── THE INPUT

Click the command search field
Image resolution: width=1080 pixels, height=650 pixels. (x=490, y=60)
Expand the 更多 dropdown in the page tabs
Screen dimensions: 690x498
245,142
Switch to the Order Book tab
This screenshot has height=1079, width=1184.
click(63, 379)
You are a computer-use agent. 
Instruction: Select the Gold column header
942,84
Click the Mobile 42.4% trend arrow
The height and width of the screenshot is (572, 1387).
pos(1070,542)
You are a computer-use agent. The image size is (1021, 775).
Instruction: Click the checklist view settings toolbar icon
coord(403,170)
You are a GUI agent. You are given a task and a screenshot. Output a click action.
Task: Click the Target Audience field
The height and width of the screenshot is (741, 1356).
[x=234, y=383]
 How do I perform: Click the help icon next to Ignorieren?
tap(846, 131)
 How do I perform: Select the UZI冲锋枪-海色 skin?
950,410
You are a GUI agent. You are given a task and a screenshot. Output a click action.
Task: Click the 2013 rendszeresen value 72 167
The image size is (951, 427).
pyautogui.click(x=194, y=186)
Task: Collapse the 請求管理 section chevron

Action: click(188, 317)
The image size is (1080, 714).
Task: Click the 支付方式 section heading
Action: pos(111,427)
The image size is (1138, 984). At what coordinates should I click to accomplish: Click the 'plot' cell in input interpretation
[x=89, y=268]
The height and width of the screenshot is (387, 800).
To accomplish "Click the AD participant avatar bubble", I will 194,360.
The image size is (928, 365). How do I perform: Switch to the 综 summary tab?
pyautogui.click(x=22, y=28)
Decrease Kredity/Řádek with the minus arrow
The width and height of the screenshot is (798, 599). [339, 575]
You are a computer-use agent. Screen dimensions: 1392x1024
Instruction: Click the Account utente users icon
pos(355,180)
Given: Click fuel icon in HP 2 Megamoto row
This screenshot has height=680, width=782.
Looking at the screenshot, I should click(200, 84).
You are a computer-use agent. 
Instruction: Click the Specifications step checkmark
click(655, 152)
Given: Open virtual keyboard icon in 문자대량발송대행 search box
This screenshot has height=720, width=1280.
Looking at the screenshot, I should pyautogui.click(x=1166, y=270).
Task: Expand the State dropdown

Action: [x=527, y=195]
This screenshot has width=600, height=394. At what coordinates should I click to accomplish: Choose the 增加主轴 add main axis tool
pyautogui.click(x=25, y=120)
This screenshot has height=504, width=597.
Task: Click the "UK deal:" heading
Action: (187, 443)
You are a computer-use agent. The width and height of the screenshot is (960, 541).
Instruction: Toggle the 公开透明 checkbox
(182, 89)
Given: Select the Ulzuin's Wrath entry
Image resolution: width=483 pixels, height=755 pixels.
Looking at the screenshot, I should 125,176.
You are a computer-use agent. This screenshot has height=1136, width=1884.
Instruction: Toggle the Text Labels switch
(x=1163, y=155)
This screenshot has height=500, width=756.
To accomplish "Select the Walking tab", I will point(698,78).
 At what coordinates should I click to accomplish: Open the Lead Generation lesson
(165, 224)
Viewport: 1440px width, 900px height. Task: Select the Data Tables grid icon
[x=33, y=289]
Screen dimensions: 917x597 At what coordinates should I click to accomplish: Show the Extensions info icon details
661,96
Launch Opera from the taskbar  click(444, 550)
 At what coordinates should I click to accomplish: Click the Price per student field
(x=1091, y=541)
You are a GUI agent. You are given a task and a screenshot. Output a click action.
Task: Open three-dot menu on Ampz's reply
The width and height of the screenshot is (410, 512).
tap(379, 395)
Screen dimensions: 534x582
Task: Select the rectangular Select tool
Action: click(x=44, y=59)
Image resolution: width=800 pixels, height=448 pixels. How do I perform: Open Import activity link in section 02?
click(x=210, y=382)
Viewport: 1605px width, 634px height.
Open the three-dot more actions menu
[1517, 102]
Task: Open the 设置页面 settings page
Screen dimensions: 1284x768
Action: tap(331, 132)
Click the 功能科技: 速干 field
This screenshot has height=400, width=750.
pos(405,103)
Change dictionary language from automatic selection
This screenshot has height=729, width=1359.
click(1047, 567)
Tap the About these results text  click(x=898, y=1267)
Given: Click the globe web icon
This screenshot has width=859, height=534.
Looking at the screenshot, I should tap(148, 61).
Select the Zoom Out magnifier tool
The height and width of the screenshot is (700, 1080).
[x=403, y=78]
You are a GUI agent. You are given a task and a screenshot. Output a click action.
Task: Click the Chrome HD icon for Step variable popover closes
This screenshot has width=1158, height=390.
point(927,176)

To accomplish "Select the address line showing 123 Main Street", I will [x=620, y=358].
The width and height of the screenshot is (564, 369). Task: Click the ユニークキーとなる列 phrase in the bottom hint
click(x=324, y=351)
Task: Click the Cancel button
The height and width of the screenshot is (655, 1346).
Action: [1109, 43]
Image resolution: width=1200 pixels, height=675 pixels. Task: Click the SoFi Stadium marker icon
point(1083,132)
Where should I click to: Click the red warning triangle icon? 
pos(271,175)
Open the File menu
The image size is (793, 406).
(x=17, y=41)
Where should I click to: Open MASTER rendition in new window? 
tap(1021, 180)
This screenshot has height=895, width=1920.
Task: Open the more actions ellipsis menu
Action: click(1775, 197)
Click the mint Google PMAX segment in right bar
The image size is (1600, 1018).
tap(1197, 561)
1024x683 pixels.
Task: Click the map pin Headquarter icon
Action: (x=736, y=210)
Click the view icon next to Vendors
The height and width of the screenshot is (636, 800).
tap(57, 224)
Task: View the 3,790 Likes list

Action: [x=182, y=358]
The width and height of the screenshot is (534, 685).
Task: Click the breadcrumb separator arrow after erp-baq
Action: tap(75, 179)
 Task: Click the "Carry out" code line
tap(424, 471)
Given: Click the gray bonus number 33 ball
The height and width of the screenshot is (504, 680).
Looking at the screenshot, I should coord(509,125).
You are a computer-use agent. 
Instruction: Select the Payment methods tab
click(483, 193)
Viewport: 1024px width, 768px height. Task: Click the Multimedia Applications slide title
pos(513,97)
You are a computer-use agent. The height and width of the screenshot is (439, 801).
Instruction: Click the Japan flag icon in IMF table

────

TASK INSTRUCTIONS:
Transcribe the material exactly, so that no line is lost or altered.

OUTPUT FOR THIS EXERCISE:
Click the command search field
Image resolution: width=1080 pixels, height=650 pixels. (x=490, y=60)
Expand the 更多 dropdown in the page tabs
Screen dimensions: 690x498
245,142
Switch to the Order Book tab
This screenshot has height=1079, width=1184.
click(63, 379)
You are a computer-use agent. 
Instruction: Select the Gold column header
942,84
Click the Mobile 42.4% trend arrow
The height and width of the screenshot is (572, 1387).
pos(1070,542)
You are a computer-use agent. The image size is (1021, 775).
Instruction: Click the checklist view settings toolbar icon
coord(403,170)
You are a GUI agent. You are given a task and a screenshot. Output a click action.
Task: Click the Target Audience field
The height and width of the screenshot is (741, 1356).
[x=234, y=383]
 How do I perform: Click the help icon next to Ignorieren?
tap(846, 131)
 How do I perform: Select the UZI冲锋枪-海色 skin?
950,410
You are a GUI agent. You are given a task and a screenshot. Output a click action.
Task: Click the 2013 rendszeresen value 72 167
The image size is (951, 427).
pyautogui.click(x=194, y=186)
Task: Collapse the 請求管理 section chevron

Action: click(188, 317)
The image size is (1080, 714).
Task: Click the 支付方式 section heading
Action: pos(111,427)
The image size is (1138, 984). At what coordinates should I click to accomplish: Click the 'plot' cell in input interpretation
[x=89, y=268]
The height and width of the screenshot is (387, 800).
To accomplish "Click the AD participant avatar bubble", I will 194,360.
The image size is (928, 365). How do I perform: Switch to the 综 summary tab?
pyautogui.click(x=22, y=28)
Decrease Kredity/Řádek with the minus arrow
The width and height of the screenshot is (798, 599). [339, 575]
You are a computer-use agent. Screen dimensions: 1392x1024
Instruction: Click the Account utente users icon
pos(355,180)
Given: Click fuel icon in HP 2 Megamoto row
This screenshot has height=680, width=782.
Looking at the screenshot, I should click(200, 84).
You are a computer-use agent. 
Instruction: Click the Specifications step checkmark
click(655, 152)
Given: Open virtual keyboard icon in 문자대량발송대행 search box
This screenshot has height=720, width=1280.
Looking at the screenshot, I should pyautogui.click(x=1166, y=270).
Task: Expand the State dropdown

Action: [x=527, y=195]
This screenshot has width=600, height=394. At what coordinates should I click to accomplish: Choose the 增加主轴 add main axis tool
pyautogui.click(x=25, y=120)
This screenshot has height=504, width=597.
Task: Click the "UK deal:" heading
Action: (187, 443)
You are a computer-use agent. The width and height of the screenshot is (960, 541).
Instruction: Toggle the 公开透明 checkbox
(182, 89)
Given: Select the Ulzuin's Wrath entry
Image resolution: width=483 pixels, height=755 pixels.
Looking at the screenshot, I should 125,176.
You are a computer-use agent. This screenshot has height=1136, width=1884.
Instruction: Toggle the Text Labels switch
(x=1163, y=155)
This screenshot has height=500, width=756.
To accomplish "Select the Walking tab", I will point(698,78).
 At what coordinates should I click to accomplish: Open the Lead Generation lesson
(165, 224)
Viewport: 1440px width, 900px height. Task: Select the Data Tables grid icon
[x=33, y=289]
Screen dimensions: 917x597 At what coordinates should I click to accomplish: Show the Extensions info icon details
661,96
Launch Opera from the taskbar  click(444, 550)
 At what coordinates should I click to accomplish: Click the Price per student field
(x=1091, y=541)
You are a GUI agent. You are given a task and a screenshot. Output a click action.
Task: Open three-dot menu on Ampz's reply
The width and height of the screenshot is (410, 512).
tap(379, 395)
Screen dimensions: 534x582
Task: Select the rectangular Select tool
Action: click(x=44, y=59)
Image resolution: width=800 pixels, height=448 pixels. How do I perform: Open Import activity link in section 02?
click(x=210, y=382)
Viewport: 1605px width, 634px height.
Open the three-dot more actions menu
[1517, 102]
Task: Open the 设置页面 settings page
Screen dimensions: 1284x768
Action: tap(331, 132)
Click the 功能科技: 速干 field
This screenshot has height=400, width=750.
pos(405,103)
Change dictionary language from automatic selection
This screenshot has height=729, width=1359.
click(1047, 567)
Tap the About these results text  click(x=898, y=1267)
Given: Click the globe web icon
This screenshot has width=859, height=534.
Looking at the screenshot, I should tap(148, 61).
Select the Zoom Out magnifier tool
The height and width of the screenshot is (700, 1080).
[x=403, y=78]
You are a GUI agent. You are given a task and a screenshot. Output a click action.
Task: Click the Chrome HD icon for Step variable popover closes
This screenshot has width=1158, height=390.
point(927,176)

To accomplish "Select the address line showing 123 Main Street", I will [x=620, y=358].
The width and height of the screenshot is (564, 369). Task: Click the ユニークキーとなる列 phrase in the bottom hint
click(x=324, y=351)
Task: Click the Cancel button
The height and width of the screenshot is (655, 1346).
Action: [1109, 43]
Image resolution: width=1200 pixels, height=675 pixels. Task: Click the SoFi Stadium marker icon
point(1083,132)
Where should I click to: Click the red warning triangle icon? 
pos(271,175)
Open the File menu
The image size is (793, 406).
(x=17, y=41)
Where should I click to: Open MASTER rendition in new window? 
tap(1021, 180)
This screenshot has height=895, width=1920.
Task: Open the more actions ellipsis menu
Action: click(1775, 197)
Click the mint Google PMAX segment in right bar
The image size is (1600, 1018).
tap(1197, 561)
1024x683 pixels.
Task: Click the map pin Headquarter icon
Action: (x=736, y=210)
Click the view icon next to Vendors
The height and width of the screenshot is (636, 800).
tap(57, 224)
Task: View the 3,790 Likes list

Action: [x=182, y=358]
The width and height of the screenshot is (534, 685).
Task: Click the breadcrumb separator arrow after erp-baq
Action: tap(75, 179)
 Task: Click the "Carry out" code line
tap(424, 471)
Given: Click the gray bonus number 33 ball
The height and width of the screenshot is (504, 680).
Looking at the screenshot, I should coord(509,125).
You are a computer-use agent. 
Instruction: Select the Payment methods tab
click(483, 193)
Viewport: 1024px width, 768px height. Task: Click the Multimedia Applications slide title
pos(513,97)
You are a computer-use agent. The height and width of the screenshot is (439, 801).
Instruction: Click the Japan flag icon in IMF table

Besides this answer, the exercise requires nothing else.